While in standard mode the print is executed only once (when calling build) and run schedules execution of already defined graph in the backend.

[5]:
pipe = simple_pipeline_with_print(debug=False)
pipe.build()
for _ in range(5):
    pipe.run()
DataNode(name="__File_13[0]", device="cpu")

Additional features

Debug mode provides some additional features for data manipulation. For example we can visualize the data that is produced as intermediate step in the pipeline.

First, let’s define a helper function that can be used to show a batch of images.

[6]:
import matplotlib.gridspec as gridspec
import matplotlib.pyplot as plt
%matplotlib inline

def show_images(image_batch):
    columns = 4
    rows = (max_batch_size + 1) // (columns)
    plt.figure(figsize = (32,(32 // columns) * rows))
    gs = gridspec.GridSpec(rows, columns)
    for j in range(rows*columns):
        plt.subplot(gs[j])
        plt.axis("off")
        plt.imshow(image_batch.at(j))

Data access

By calling .get() on a DataNodeDebug returned by an operator, you can access the underlying TensorList directly, which is not possible with a standard DataNode.

[7]:
@pipeline_def(batch_size=8, num_threads=1, device_id=0, debug=True)
def simple_pipeline_with_show():
    jpegs, labels = fn.readers.file(file_root=image_dir, random_shuffle=True)
    images = fn.decoders.image(jpegs, device='cpu')

    show_images(images.get())

    rotated_images = fn.rotate(images, angle=10.0, fill_value=0)

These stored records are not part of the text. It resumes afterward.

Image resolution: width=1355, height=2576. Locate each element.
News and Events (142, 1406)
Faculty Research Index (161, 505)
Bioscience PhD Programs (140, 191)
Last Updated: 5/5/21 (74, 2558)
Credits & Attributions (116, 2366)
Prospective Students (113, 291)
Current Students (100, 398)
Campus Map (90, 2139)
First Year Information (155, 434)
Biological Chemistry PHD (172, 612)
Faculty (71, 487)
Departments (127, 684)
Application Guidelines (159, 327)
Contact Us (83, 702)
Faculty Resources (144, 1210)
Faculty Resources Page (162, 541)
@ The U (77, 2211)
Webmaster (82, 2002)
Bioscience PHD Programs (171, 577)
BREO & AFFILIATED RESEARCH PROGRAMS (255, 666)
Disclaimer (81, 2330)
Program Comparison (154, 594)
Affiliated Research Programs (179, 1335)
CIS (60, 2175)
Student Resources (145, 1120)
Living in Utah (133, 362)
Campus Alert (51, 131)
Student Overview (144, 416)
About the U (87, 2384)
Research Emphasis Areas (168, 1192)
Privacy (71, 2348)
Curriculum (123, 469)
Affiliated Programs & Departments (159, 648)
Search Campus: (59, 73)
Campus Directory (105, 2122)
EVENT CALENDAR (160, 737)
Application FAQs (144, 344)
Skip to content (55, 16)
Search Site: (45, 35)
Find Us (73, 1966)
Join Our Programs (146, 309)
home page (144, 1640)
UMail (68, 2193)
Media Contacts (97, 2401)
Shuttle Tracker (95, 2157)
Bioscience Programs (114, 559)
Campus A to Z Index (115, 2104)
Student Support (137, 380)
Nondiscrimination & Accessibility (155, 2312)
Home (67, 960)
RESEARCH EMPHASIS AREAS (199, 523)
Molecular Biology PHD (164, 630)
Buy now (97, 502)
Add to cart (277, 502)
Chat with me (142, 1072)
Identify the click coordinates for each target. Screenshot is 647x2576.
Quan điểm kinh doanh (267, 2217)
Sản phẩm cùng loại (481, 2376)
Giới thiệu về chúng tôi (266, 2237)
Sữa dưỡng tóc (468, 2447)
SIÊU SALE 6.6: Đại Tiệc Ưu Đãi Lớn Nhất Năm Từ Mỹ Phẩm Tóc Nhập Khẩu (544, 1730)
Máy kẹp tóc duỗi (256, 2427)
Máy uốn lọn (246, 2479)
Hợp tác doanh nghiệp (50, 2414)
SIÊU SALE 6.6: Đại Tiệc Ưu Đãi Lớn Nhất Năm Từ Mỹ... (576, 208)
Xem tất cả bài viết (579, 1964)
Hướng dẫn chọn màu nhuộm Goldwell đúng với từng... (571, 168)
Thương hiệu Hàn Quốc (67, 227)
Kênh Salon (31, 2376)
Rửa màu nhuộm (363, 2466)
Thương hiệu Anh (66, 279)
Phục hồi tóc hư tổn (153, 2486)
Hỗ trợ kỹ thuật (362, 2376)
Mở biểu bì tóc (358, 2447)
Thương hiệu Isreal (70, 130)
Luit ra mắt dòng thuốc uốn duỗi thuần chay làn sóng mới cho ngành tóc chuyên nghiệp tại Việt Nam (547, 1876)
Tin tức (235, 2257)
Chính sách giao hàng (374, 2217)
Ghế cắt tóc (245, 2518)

    return rotated_images, labels


pipe = simple_pipeline_with_show(debug=True)
pipe.build()
pipe_out = pipe.run()
../../_images/examples_general_debug_mode_14_0.png

You can check shape of the data.

[8]:
iter = 0

@pipeline_def(batch_size=8, num_threads=1, device_id=0, debug=True)
def simple_pipeline_with_shape():
    jpegs, labels = fn.readers.file(file_root=image_dir, random_shuffle=True)
    images = fn.decoders.image(jpegs, device='cpu')

    print(f'Iteration {iter}, shapes={images.shape()}')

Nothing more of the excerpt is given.